Single Youtube upload killing Internet traffic

I tried that when I had the TP-Link and the Asus, the first for Dual WAN, the second for QoS. It worked, but I had all kinds of problems with the double NAT. UPNP becomes useless in this scenario.

Yep, you found the same that I did. Fwiw - Peplink only supports UPNP on the untagged LAN unless the packet has a TTL higher than 1.

Keep your head up. You are on the right track. You have the best dual wan product you can get. As time goes on - it is only get more feature rich and efficient. That is the beauty of a company that provides firmware updates regularly.

If queue management and congestion control are important to you - look in the feature requests section of the forum. Find a thread that requests that feature and then chime in on it. I don’t know what weight the engineers put on the threads comment count, but chances are that it does play some kind of factor in their decision making process. There are others that want layer 7 QOS, others want coordinated handoffs from WAPS, some are asking for easier very deployments, and probably the most requested is the support for OpenVPN. If you don’t find someone else asking for it - start up a new one.

Take a look at this post by @DocPecos - it may be able to help your situation.

BufferBloat - #3 by MikesTooLz

3 Likes

It’s good to know about this UPNP issue. I’m using a VLAN to provide a Guest Wireless SSID. I prefer to use the Asus for WiFi, as it has better range, but for guests I have to use Peplink since Asus guest wireless SSID does not isolate anything when it is on AP mode and it does not support user configured VLANs.

My connection is better now that I lowered the buffer size to 50. It is still slow during large uploads, but now it takes a few instead of several seconds to load a web page.

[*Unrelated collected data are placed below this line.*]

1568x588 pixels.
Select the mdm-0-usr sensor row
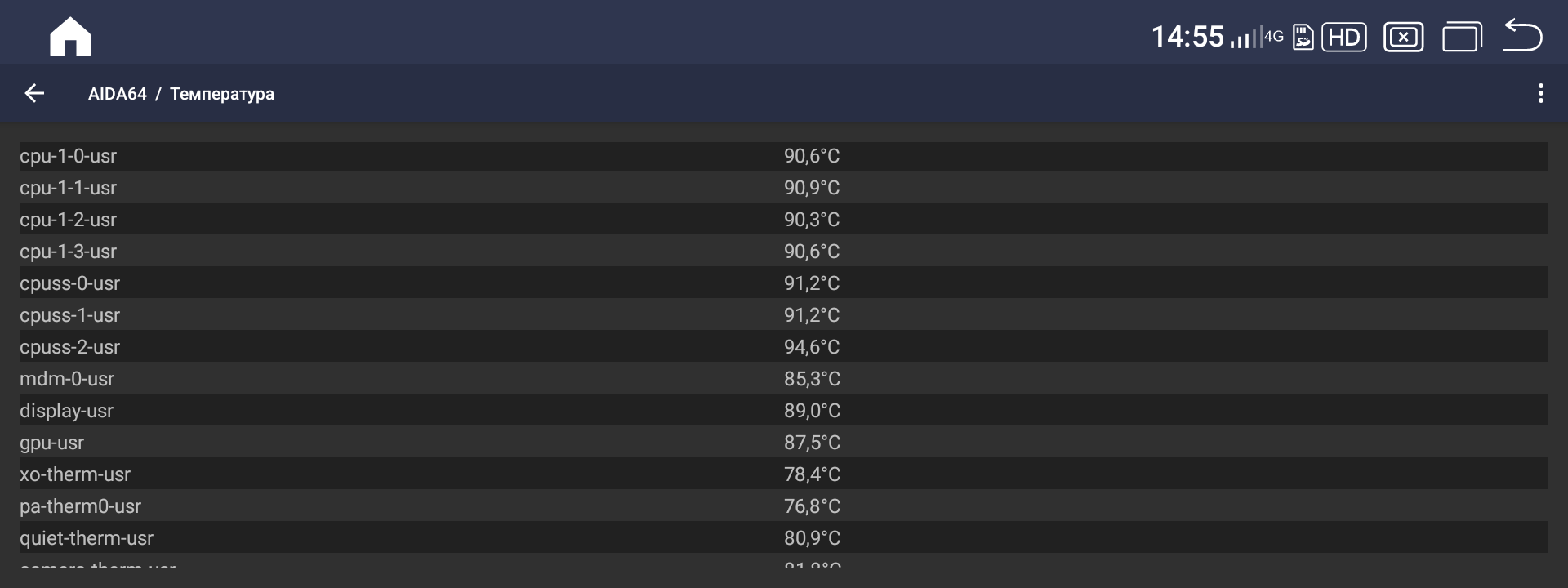784,379
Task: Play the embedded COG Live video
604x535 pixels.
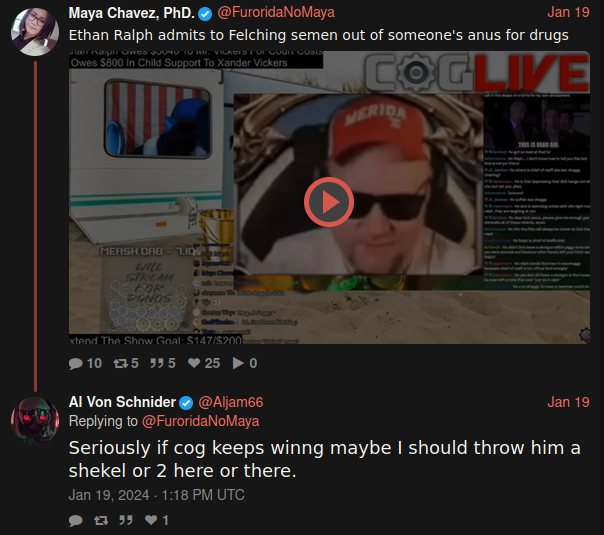Action: click(329, 202)
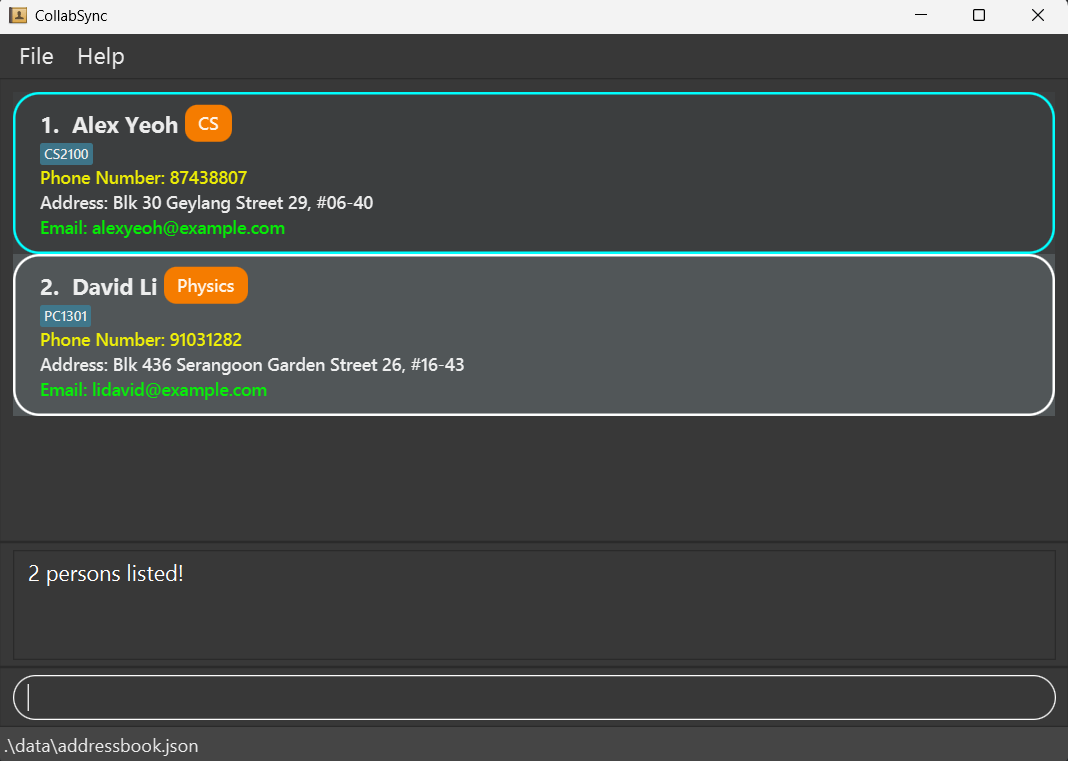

So, BufferBloat is probably the main cause of the issue.

It would be nice to know what Peplink is currently addressing for the next firmware. Queue management would be the non-workaround solution for this issue. I guess it is not that difficult, as the algorithms are freely available.

I already created some feature requests, including better QoS, more groups and more priority levels. Layer 7 QoS is tricky, but more groups and priority levels is probably easy to implement as well, unless they are greedy and decide to make it as an upgrade or a feature available only on expensive models. I’ll create a feature request for queue management too.

From what I understood:

  • considering the default 2000 packets of WAN Connection Buffer Size.
  • considering a packet usually has up to 1480 bytes.

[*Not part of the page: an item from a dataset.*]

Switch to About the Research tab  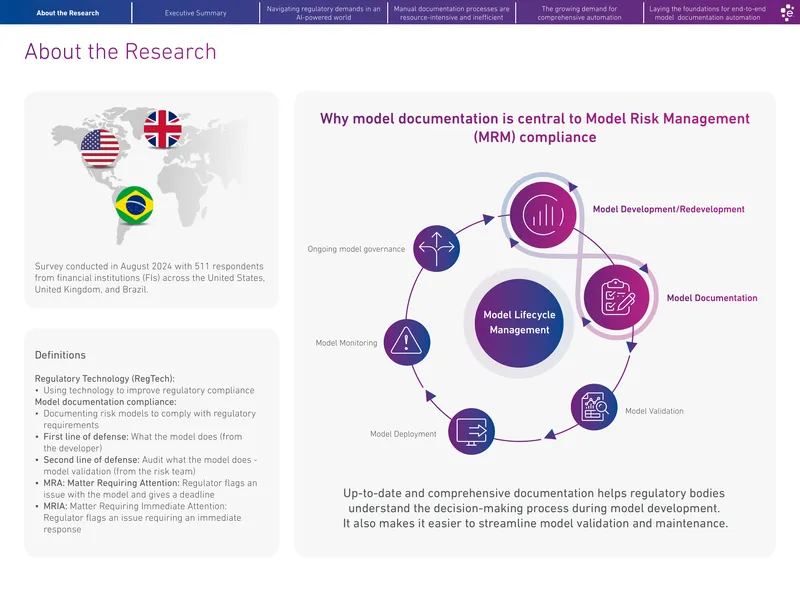(67, 13)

2000*1480 and we have up to 2,82 MBytes of buffer.

I have 2 Mbps and 500 Kbps of upload bandwidth in my two WAN connections, respectively.

This means I have 12 seconds and 47 seconds of buffer in each of WAN, respectively.

Unless I misunderstood something or I made some wrong calculation, this is way too much, even if we had the best queue management in the world.

Maybe Peplink made this router for connections much faster than mine. For upload speeds of 50 Mbps, which I guess is common on first-world countries, 2000 packets is only half a second of buffer, which seems just fine.

For the original question:

  • Determine what destination port is being used for the Youtube uploads. While a PC is running the upload, go to Status > Active Sessions > Search and look for the LAN address of the PC. Do this a few times as the port may change, but likely will be in a small range.

  • Once you have identified the port or range, go to QoS and create a custom rule putting that port range on a low priority

1 Like

The port is always 443. If I put it in low priority, all web traffic will be in low priority too.

It seems that changing WAN Connection Buffer Size to 40 and 10, respectively, giving each connection only about 250ms of buffer, which is the general rule of thumb, minimized the problem. Now TCP equality works and the upload and requests and ACKs from other connections have the same weight. I still have to see if there isn’t any sides effect though.

I am logged in as you described however, I do not see WAN buffer size setting as a option; is it a hidden option?